Weltstillwoche beginnt: In Tschechien gibt es zu wenige Frauenmilchbanken
Am Freitag hat die Weltstillwoche begonnen. Mit dieser internationalen Themenwoche, an der sich unter anderem die Weltgesundheitsorganisation (WHO) beteiligt, wird auf die Bedeutung von Muttermilch für die lebenslange Entwicklung eines Menschen hingewiesen. In Tschechien gibt es etwa zu wenige Frauenmilchbanken, kritisieren hiesige Experten.
Eine unersetzliche Quelle für immunitätsfördernde Nährstoffe – das ist Muttermilch für Neugeborene. Können Mütter aus gesundheitlichen Gründen aber nicht stillen, dann helfen spezielle Sammelstellen, sogenannte Frauenmilchbanken. In Tschechien gibt es vier solcher Einrichtungen. Sie befinden sich in Most, Hradec Králové, České Budějovice / Budweis und im Prager Stadtteil Podolí. Dies sei zu wenig, mahnt Jiří Dušek. Er ist Oberarzt auf der neonatologischen Station im Budweiser Krankenhaus und sagte in den Inlandssendungen des Tschechischen Rundfunks:
„Wenn wir Tschechien mit anderen Ländern vergleichen, die eine ähnliche Geburtenrate haben, dann ist da etwa Schweden mit 97.000 Geburten im Jahr und 28 Muttermilchbanken. Schauen wir nach Ungarn, dann gibt es 77.000 Geburten im Jahr und acht Banken. Tschechien hat vier Banken. Daraus folgt, dass dies nicht genug ist.“
Die Zahl der Spendenstellen müsse also viel höher liegen, meint Dušek und hat auch eine bestimmte Vorstellung:
„Mit einem bestmöglichen Niveau könnten wir uns den Kindern wirklich so widmen, wie sie es verdienen. Und dies betrifft nicht nur Kinder, sondern die ganze zukünftige Bevölkerung. Denn Muttermilch hilft, das spätere Risiko von Asthmaproblemen, Allergien und Infarkten zu senken. Dafür sollten wir uns in Tschechien meiner Meinung nach bei einer Zahl von 24 oder 25 Frauenmilchbanken bewegen.“
Mögliche Gründe, warum ein Neugeborenes nicht gestillt werden kann, gebe es mehrere, informiert der Mediziner. So könne es bei der Mutter Probleme mit der Milchdrüse geben. Auch während Krebsbehandlungen kann das Baby nicht mit der eigenen Milch versorgt werden. Und weiter schildert Dušek:
„Des Weiteren kann es Probleme auf Seiten des Kindes geben, etwa seltene Stoffwechselerkrankungen wie Galaktosämie. In dem Falle kann das Neugeborene nicht gestillt werden, sondern braucht eine spezielle Ernährung. Aber dies ist wirklich nicht oft der Fall. Insgesamt können fünf Prozent der Mütter nicht stillen, was sehr wenig ist.“
Frauenmilchbanken werden direkt in Krankenhäusern betrieben. Tschechische Mediziner haben in der Geschichte dieser Einrichtungen eine wichtige Rolle gespielt. So soll die Idee dazu erstmals 1907 von einem Prager Kinderarzt namens Epstein präsentiert worden sein. Zwei Jahre später entstand die erste Humanmilchbank in Wien, unter führender Mitarbeit des Biochemikers Ernst August Příbram – einem Mitglied der angesehenen jüdischen Familie aus Prag.

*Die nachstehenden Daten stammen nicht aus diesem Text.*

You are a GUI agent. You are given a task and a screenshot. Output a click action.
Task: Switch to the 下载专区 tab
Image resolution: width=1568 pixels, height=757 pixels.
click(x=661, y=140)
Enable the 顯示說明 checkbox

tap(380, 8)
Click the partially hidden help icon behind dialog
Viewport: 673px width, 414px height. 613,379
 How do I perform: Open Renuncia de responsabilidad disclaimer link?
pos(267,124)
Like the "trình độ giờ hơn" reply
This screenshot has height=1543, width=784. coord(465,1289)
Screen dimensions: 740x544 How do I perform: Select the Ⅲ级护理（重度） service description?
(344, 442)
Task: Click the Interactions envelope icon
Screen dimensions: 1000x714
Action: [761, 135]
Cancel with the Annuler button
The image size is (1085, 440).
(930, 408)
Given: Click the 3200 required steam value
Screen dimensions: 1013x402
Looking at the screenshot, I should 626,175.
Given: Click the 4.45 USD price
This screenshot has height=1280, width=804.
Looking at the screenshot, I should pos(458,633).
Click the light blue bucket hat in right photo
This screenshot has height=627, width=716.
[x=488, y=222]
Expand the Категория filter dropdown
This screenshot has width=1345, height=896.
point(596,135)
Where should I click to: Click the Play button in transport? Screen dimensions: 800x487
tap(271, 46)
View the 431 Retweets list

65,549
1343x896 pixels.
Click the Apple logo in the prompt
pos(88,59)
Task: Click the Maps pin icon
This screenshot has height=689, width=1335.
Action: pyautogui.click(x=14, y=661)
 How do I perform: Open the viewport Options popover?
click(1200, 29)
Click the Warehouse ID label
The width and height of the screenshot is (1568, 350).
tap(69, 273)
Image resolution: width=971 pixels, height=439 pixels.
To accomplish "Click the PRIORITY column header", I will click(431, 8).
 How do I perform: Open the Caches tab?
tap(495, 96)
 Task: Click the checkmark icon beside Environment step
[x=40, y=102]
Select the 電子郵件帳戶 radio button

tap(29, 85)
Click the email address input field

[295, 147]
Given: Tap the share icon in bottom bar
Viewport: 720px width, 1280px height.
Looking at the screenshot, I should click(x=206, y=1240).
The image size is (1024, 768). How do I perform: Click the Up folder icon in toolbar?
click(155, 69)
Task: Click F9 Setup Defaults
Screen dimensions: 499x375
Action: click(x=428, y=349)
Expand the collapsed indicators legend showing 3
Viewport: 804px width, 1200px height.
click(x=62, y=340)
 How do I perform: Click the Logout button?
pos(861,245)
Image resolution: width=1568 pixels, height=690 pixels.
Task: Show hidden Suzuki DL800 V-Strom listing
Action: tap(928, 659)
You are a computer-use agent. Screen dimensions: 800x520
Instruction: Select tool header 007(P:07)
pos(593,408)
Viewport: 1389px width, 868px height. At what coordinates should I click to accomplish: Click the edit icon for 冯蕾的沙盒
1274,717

In den Banken wird Milch von Frauen gesammelt, die mehr produzieren, als sie selbst benötigen. Ausgegeben wird die Nahrung dann zumeist an Frühgeborene oder kranke Babys. Inwiefern dieser Service auch umfassend genutzt wird, liege immer an dem Team, das sich darum kümmere, betont Dušek:
„Das ist ganz ähnlich wie bei Blutspenden. Die Frauenmilchbank bei uns im Kreis Südböhmen etwa funktioniert sehr anständig. Wir haben ein tolles Team an Krankenschwestern, das die Mütter regelmäßig aufsucht. Wir liefern Spendermilch in einem Umkreis von bis zu 50 Kilometern aus.“
Vor allem sei es wichtig, die betroffenen Frauen über die Möglichkeit der Spende zu informieren und so gute Bedingungen für sie zu schaffen, so Oberarzt Jiří Dušek.